Your objective
Return the following data line for line with no changes.

Data shown

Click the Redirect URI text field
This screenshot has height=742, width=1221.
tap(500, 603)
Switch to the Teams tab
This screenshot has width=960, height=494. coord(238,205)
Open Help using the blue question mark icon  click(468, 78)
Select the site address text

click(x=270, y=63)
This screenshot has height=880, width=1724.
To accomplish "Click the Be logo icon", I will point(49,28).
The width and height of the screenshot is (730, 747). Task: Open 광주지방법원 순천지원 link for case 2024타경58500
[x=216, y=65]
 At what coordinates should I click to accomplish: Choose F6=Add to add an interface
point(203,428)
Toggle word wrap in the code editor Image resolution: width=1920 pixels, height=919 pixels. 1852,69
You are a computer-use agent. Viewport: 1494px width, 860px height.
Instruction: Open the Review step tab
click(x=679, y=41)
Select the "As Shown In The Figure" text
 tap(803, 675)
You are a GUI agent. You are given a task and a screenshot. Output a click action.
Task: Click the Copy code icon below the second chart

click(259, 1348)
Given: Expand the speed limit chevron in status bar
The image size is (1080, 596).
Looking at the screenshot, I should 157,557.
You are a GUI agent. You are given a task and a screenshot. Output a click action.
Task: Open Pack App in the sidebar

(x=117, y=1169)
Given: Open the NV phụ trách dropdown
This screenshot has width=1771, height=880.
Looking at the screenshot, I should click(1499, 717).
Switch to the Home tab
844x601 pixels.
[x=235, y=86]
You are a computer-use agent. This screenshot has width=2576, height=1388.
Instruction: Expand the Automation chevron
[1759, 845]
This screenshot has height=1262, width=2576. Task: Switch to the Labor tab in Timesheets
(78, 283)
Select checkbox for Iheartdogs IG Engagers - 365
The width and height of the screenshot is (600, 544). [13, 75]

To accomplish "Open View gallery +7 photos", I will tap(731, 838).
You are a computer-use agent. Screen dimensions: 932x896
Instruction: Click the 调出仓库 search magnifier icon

Solution to the exercise
Click the Redirect URI text field
This screenshot has height=742, width=1221.
tap(500, 603)
Switch to the Teams tab
This screenshot has width=960, height=494. coord(238,205)
Open Help using the blue question mark icon  click(468, 78)
Select the site address text

click(x=270, y=63)
This screenshot has height=880, width=1724.
To accomplish "Click the Be logo icon", I will point(49,28).
The width and height of the screenshot is (730, 747). Task: Open 광주지방법원 순천지원 link for case 2024타경58500
[x=216, y=65]
 At what coordinates should I click to accomplish: Choose F6=Add to add an interface
point(203,428)
Toggle word wrap in the code editor Image resolution: width=1920 pixels, height=919 pixels. 1852,69
You are a computer-use agent. Viewport: 1494px width, 860px height.
Instruction: Open the Review step tab
click(x=679, y=41)
Select the "As Shown In The Figure" text
 tap(803, 675)
You are a GUI agent. You are given a task and a screenshot. Output a click action.
Task: Click the Copy code icon below the second chart

click(259, 1348)
Given: Expand the speed limit chevron in status bar
The image size is (1080, 596).
Looking at the screenshot, I should 157,557.
You are a GUI agent. You are given a task and a screenshot. Output a click action.
Task: Open Pack App in the sidebar

(x=117, y=1169)
Given: Open the NV phụ trách dropdown
This screenshot has width=1771, height=880.
Looking at the screenshot, I should click(1499, 717).
Switch to the Home tab
844x601 pixels.
[x=235, y=86]
You are a computer-use agent. This screenshot has width=2576, height=1388.
Instruction: Expand the Automation chevron
[1759, 845]
This screenshot has height=1262, width=2576. Task: Switch to the Labor tab in Timesheets
(78, 283)
Select checkbox for Iheartdogs IG Engagers - 365
The width and height of the screenshot is (600, 544). [13, 75]

To accomplish "Open View gallery +7 photos", I will tap(731, 838).
You are a computer-use agent. Screen dimensions: 932x896
Instruction: Click the 调出仓库 search magnifier icon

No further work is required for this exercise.